The Inter-American Development Bank (IDB)’s decision to not provide a partial guarantee and a policy based loan to aid in the “Super Bond” restructuring talks, should not hamper the overall process, Debt Review Team Leader Mark Espat said Wednesday.
Espat said the partial guarantee was not formally offered to bondholders; therefore, it should not have a negative impact on the ongoing negotiations. The partial guarantee was only one way to add value to “any new debt payment terms between Belize and bondholders,” He explained.
He pointed out that there are other mechanisms for support from the International Financial Institutions (IFIs), including “accelerating current projects, additional investment loans and technical assistance programs—all of which continue to be discussed, not only with the IDB, but also with the Caribbean Development Bank (CDB) and other IFI partners.”
Prime Minister Hon. Dean Barrow broke the news on Wednesday, when he said that IDB’s President Luis Alberto Moreno’s “crass act of cowardice” to not adamantly push forward the request had a lot to do with the resistance from the United States Treasury Department.
“Ultimately it was that the U.S. Treasury indicated clearly to Moreno and directly that it would not support the IDB agreeing to the guarantee,” PM Barrow said.
Notwithstanding the U.S. Treasury’s opposition, he said somewhat expected that Moreno would have presented the proposal to the IDB’s board anyway. “He [Moreno] had, I thought, the support at his board to push this thing through notwithstanding U.S. Treasury’s objection,” Barrow said.
Barrow, however, said that this recent development is not enough for the country to part ways with the IDB or to denounce the United States. “It’s not in our interest not to continue our relationship with the IDB,” he explained. “Having said what I have said, having made plain that Belize has the dignity and the sovereign courage to speak truth to power, we move on.”

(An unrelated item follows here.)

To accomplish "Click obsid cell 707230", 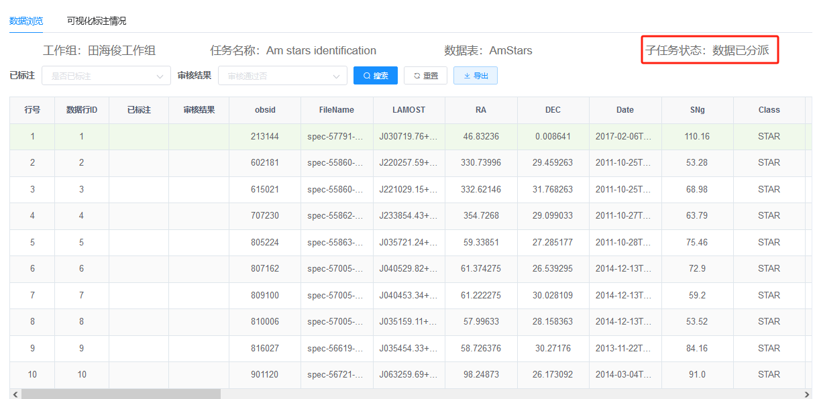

Espat, speaking on Belize’s continued relations with both the IDB and the U.S., said that the position of the U.S. Treasury “is confined to its view of the respective roles of the IDB and the IMF [International Monetary Fund], within the so-called international financial architecture. Those views have no bearing on [the] wider Belize-U.S. relations which are cordial and constructive in multiple realms.”
Speaking specifically as to why the U.S. Treasury objected to the plan, Espat said that the treasury preferred that Belize submitted itself to a formal IMF program; however, the Government of Belize had made it clear that it had no intentions of doing so.
Of significant note, prior to the Prime Minister’s interview, the government had published “Question & Answers Update Two” on the Central Bank website, which stated that the government was not expecting any “such credit enhancement from the IDB or any other third party.”
Espat explained that the Q&A was a simply a statement of fact to answer the questions posed to GOB; however, he said that IFIs’ clients usually expect that those institutions “can and should do more to support their member countries.”
Earlier this year, the government—hopeful for the IDB’s support—had also presented several Bills to the House of Representatives, including the Domestic Banks and Financial Institutions Bill; Customs and Excise Duties (Amendment) Bill; and the Hotels and Tourist Accommodation (Amendment) Bill, which would have repealed the accommodation tax and replace it with General Sales Tax.
For the most part, PM Barrow said that given the recent disappointment most of those Bills “ain’t going to be done [passed].”
However, regarding the Hotel Tax, Barrow told Channel 7 News, “The stakeholders were of the view that to switch from the hotel tax to GST would have created a great deal of problems and that the government would not have gotten the kind of revenue that is now to be had which goes to funding the BTB’s marketing program and so on … Given that the IDB has worsened us – that’s dead, dead, dead.”
Without the IDB’s backing, Espat said that ultimately “the comfort and confidence of the creditors will depend on Belize’s ability to meet the restructured terms.”
He explained that it is for this reason that GOB maintains that whatever terms the bondholders and GOB agree to must be based on “reasonable and sustainable macro-economic assumptions such as economic growth and primary surplus targets.”